Saturday, February 27, 2010

mundane takeover

So my life has become lame to the extreme. I'm not even in the process of applying for grad schools anymore...it's just done. It's so quiet in my head right now. I am living day to day, shift to shift, just getting by. I stopped learning German. I barely read anymore. I don't even watch movies. I basically just work 4-5 days a week and spend the rest of my time wasting my time. I don't find myself too upset by this fact. When I find out where I'm headed in 5 months, I think I may then begin to prepare. Begin to care. But for now I'm just staying in a hibernation of sorts.

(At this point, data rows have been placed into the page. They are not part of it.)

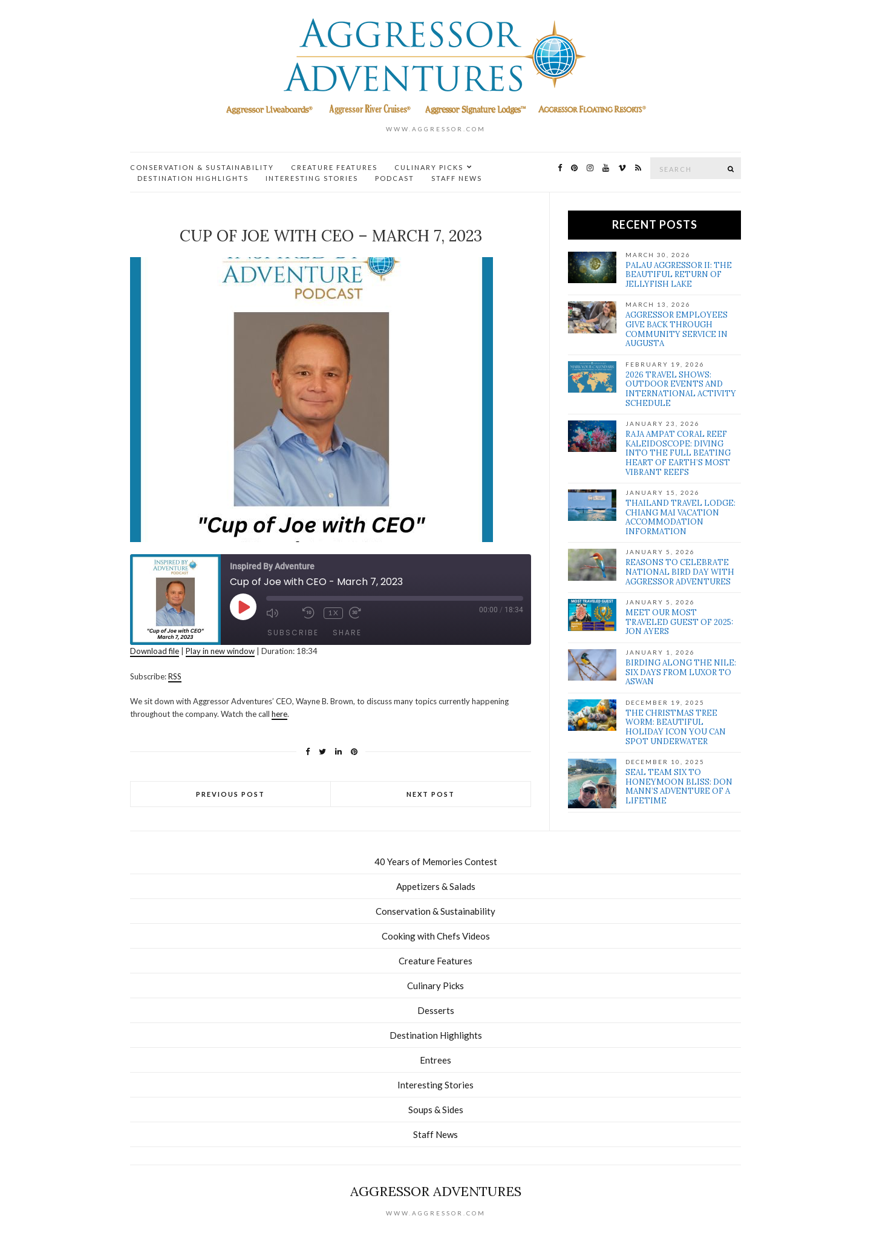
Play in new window (220, 651)
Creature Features (334, 167)
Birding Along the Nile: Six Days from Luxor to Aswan (680, 672)
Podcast (394, 178)
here (279, 714)
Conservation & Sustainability (202, 167)
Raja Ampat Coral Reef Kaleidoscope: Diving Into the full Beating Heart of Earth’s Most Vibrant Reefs (678, 453)
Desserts (435, 1010)
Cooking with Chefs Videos (436, 935)
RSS (174, 676)
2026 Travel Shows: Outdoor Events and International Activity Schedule (680, 389)
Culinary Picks (428, 167)
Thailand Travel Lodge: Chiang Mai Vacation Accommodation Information (680, 517)
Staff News (456, 178)
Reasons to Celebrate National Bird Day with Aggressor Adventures (679, 571)
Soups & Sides (435, 1109)
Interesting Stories (312, 178)
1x (333, 612)
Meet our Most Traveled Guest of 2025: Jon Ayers (679, 621)
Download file (154, 651)
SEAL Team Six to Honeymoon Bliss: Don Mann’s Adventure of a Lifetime (678, 786)
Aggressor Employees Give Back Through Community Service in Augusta (676, 329)
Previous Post (230, 794)
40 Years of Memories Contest (435, 861)
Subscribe (293, 632)
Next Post (430, 794)
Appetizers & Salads (435, 886)
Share (347, 632)
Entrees (435, 1060)
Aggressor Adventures (435, 1191)
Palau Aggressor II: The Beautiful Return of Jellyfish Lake (678, 274)
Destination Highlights (193, 178)
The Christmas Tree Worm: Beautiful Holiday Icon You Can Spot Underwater (675, 727)
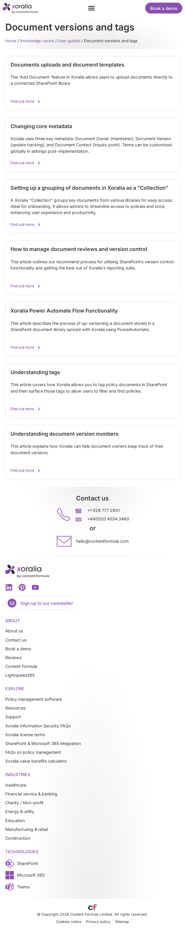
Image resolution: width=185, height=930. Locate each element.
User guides (69, 40)
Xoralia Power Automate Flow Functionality (64, 311)
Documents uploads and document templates (67, 65)
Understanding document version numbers (65, 434)
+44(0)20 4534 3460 (108, 518)
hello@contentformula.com (102, 541)
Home (10, 40)
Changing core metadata (41, 126)
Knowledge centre (37, 40)
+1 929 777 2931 (103, 510)
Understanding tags (35, 372)
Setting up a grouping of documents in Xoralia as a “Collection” (89, 188)
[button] (91, 8)
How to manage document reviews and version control (79, 249)
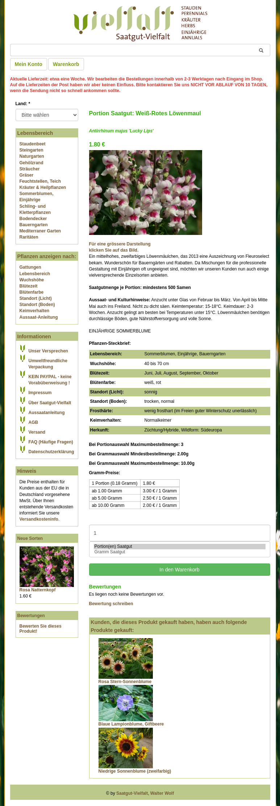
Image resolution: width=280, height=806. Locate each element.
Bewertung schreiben (111, 603)
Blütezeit (29, 286)
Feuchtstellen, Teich (40, 181)
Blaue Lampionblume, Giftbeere (131, 724)
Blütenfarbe (32, 292)
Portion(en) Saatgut (180, 546)
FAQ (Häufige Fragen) (51, 442)
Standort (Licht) (36, 298)
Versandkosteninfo (39, 519)
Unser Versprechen (48, 351)
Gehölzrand (31, 162)
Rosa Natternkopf (38, 589)
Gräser (27, 175)
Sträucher (30, 168)
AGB (33, 422)
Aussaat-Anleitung (39, 317)
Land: (23, 103)
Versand (37, 432)
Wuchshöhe (32, 279)
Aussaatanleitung (47, 412)
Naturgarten (32, 156)
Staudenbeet (33, 143)
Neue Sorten (30, 538)
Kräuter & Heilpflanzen (43, 187)
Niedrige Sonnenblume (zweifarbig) (135, 771)
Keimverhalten (35, 310)
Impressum (40, 392)
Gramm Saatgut (180, 552)
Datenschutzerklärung (51, 451)
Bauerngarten (34, 224)
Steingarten (31, 150)
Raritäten (29, 237)
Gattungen (30, 267)
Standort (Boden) (37, 304)
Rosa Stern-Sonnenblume (125, 681)
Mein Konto (28, 64)
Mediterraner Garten (40, 230)
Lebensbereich (35, 273)
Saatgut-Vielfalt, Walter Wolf (145, 793)
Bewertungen (31, 615)
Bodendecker (33, 218)
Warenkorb (66, 64)
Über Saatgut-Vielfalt (50, 402)
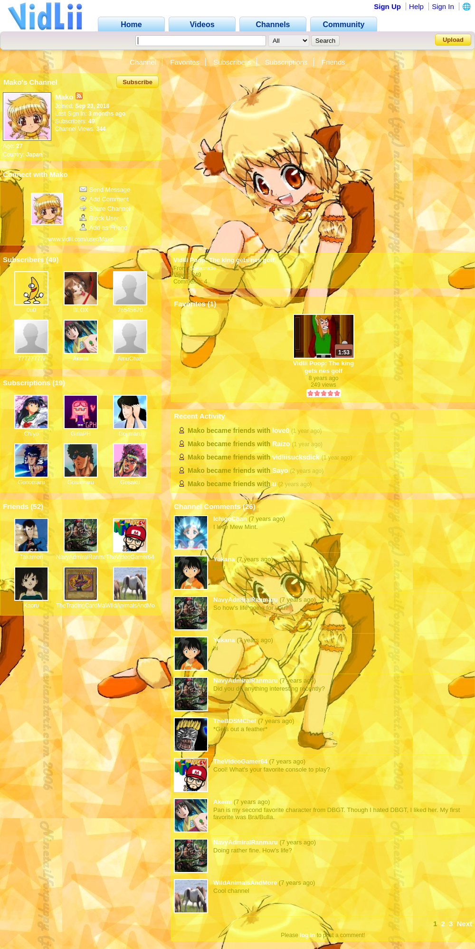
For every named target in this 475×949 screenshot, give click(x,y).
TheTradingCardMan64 (85, 605)
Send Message (105, 189)
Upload (453, 39)
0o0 (31, 310)
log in (307, 935)
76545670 (129, 310)
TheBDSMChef (234, 720)
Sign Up (387, 6)
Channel (143, 62)
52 (37, 506)
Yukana (224, 559)
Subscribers (232, 62)
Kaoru (31, 605)
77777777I (31, 358)
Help (416, 6)
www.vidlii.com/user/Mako (80, 239)
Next (464, 924)
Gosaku (130, 482)
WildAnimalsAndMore (132, 605)
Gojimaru (130, 433)
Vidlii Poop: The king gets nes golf (223, 260)
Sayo (280, 470)
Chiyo (31, 433)
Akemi (80, 358)
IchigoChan (230, 518)
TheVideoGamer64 (130, 557)
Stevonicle (203, 268)
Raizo (281, 444)
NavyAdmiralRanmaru (84, 557)
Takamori (31, 557)
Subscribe (137, 82)
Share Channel (105, 208)
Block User (99, 218)
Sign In (443, 6)
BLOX (80, 310)
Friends (333, 62)
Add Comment (104, 199)
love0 (280, 430)
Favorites (185, 62)
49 (52, 259)
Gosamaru (80, 482)
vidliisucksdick (296, 457)
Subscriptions (286, 62)
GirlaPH (81, 433)
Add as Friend (103, 227)
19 (59, 383)
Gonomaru (31, 482)
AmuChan (129, 358)
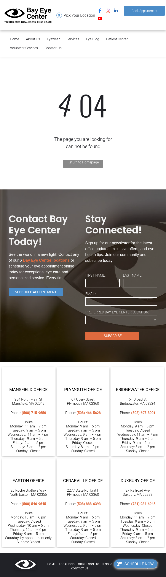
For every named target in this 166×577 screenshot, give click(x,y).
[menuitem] (51, 564)
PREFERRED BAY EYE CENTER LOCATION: (117, 312)
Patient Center (117, 39)
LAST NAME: (132, 275)
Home (14, 39)
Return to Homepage (83, 162)
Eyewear (53, 39)
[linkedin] (116, 11)
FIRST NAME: (95, 275)
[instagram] (108, 11)
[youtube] (100, 19)
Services (73, 39)
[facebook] (100, 11)
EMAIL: (90, 294)
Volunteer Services (24, 48)
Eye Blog (92, 39)
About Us (33, 39)
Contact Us (53, 48)
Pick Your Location (79, 15)
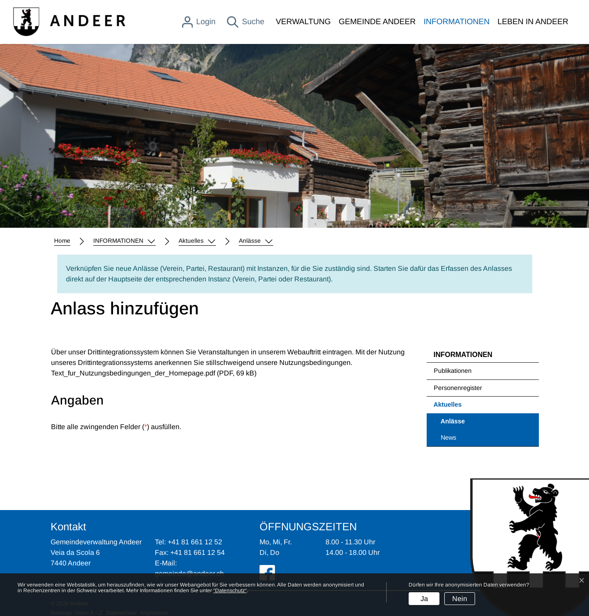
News (448, 437)
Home (62, 240)
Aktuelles (448, 404)
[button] (124, 241)
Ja (424, 598)
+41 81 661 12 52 (195, 542)
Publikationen (453, 370)
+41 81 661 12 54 (197, 552)
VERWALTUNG (303, 21)
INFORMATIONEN (457, 21)
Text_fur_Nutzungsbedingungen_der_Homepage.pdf (133, 373)
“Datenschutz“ (230, 590)
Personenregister (458, 387)
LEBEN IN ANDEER (533, 21)
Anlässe (463, 424)
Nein (459, 598)
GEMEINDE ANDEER (377, 21)
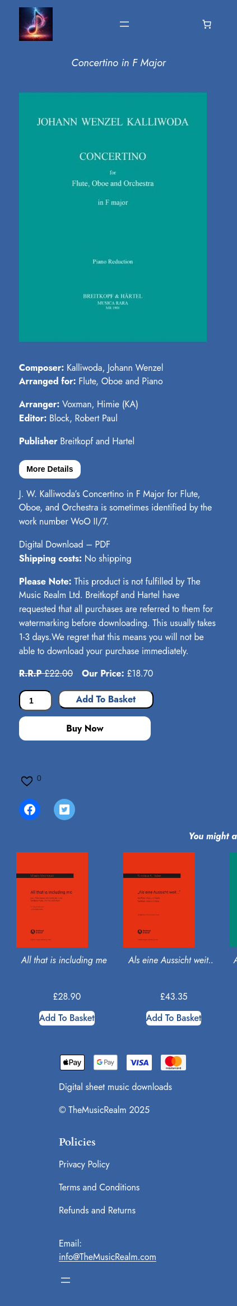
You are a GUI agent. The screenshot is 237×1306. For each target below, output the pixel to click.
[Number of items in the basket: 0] (207, 24)
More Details (49, 469)
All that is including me (64, 960)
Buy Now (84, 728)
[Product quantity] (35, 700)
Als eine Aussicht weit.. (170, 960)
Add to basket (106, 699)
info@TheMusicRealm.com (107, 1256)
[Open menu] (124, 24)
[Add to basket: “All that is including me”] (67, 1018)
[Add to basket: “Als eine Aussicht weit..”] (174, 1018)
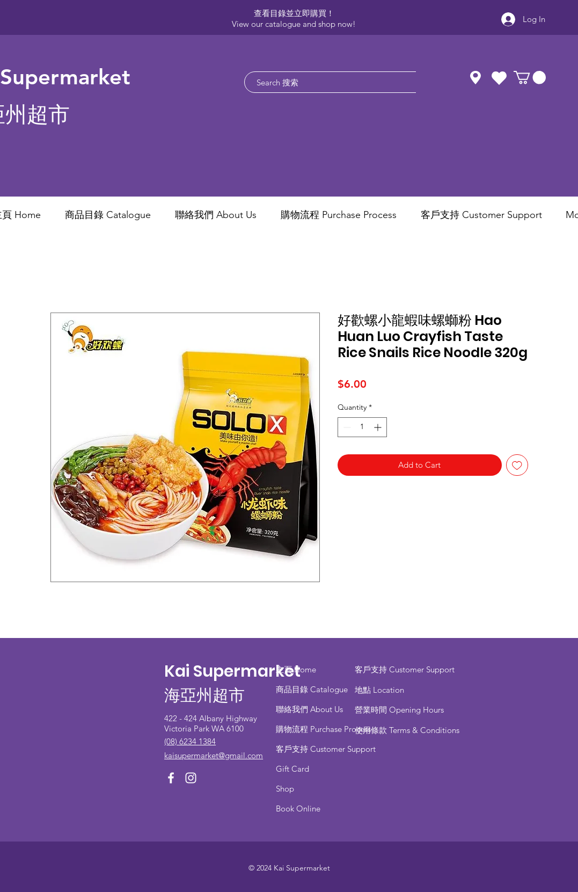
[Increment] (378, 427)
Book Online (298, 808)
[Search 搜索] (346, 82)
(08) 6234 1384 (190, 741)
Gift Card (292, 769)
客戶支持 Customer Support (326, 749)
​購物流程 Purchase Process (323, 729)
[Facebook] (171, 778)
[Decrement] (346, 427)
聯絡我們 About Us (309, 709)
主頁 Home (296, 669)
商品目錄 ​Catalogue (313, 689)
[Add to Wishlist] (517, 465)
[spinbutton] (362, 427)
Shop (285, 789)
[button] (530, 77)
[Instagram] (191, 778)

I don't even think about much anymore. There is quite literally no intellectual or mental stimulation of any sort here, unless I am really motivated to provide it for myself. But I'm not. I mean, I loved college...but now it seems sorta like a distant dream. I'm finding myself forgetting that passion and slipping back into the soothing rhythm of this rural midwest town. Where education is important, but only if it helps you get a good paying job. Of course, that's sorta the objective wherever you're from. But I found something at college...something inside me that didn't really care about the job opportunities at the end of the road, as long as I'm learning, as long as I'm pursuing these passions. For me, college had nothing to do with the degree, nothing to do with a career objective. It was about doing what I love - studying. That's why I want to go to grad school. Not so I can teach college someday, although that's what I tell people when they ask me what I'm planning to do with a phd in history. I'm pursuing the study of history because it is compelling, because it is vital, because it is what I like to spend my time doing.

But in spite of this passion, right now I'm doing nothing, and sorta enjoying that too, in a slothful lazy sort of way. And, to be completely honest, if I don't get into grad school, life will not end for me. Cuz I can live without history. I don't want to, but I can. I love the piano, too, and I would not mind pursuing that path. It requires a whole lot less further education, in fact, zero, because I've spent the last 15 years of my life studying it. And I LOVE the piano. As much as history. Just in a different way - in a self-expression way...not necessarily a vocare (thanks nw) sort of way.

This is good for me, thinking "out loud" like this. It is probably frightfully boring to read, but that's ok.

Basically, this post can be summed up by the following. My life as a waitress is sucking the academic-ness out of me, and I am doing nothing to stop it, but merely waiting to see what the future holds. God knows what He's doing.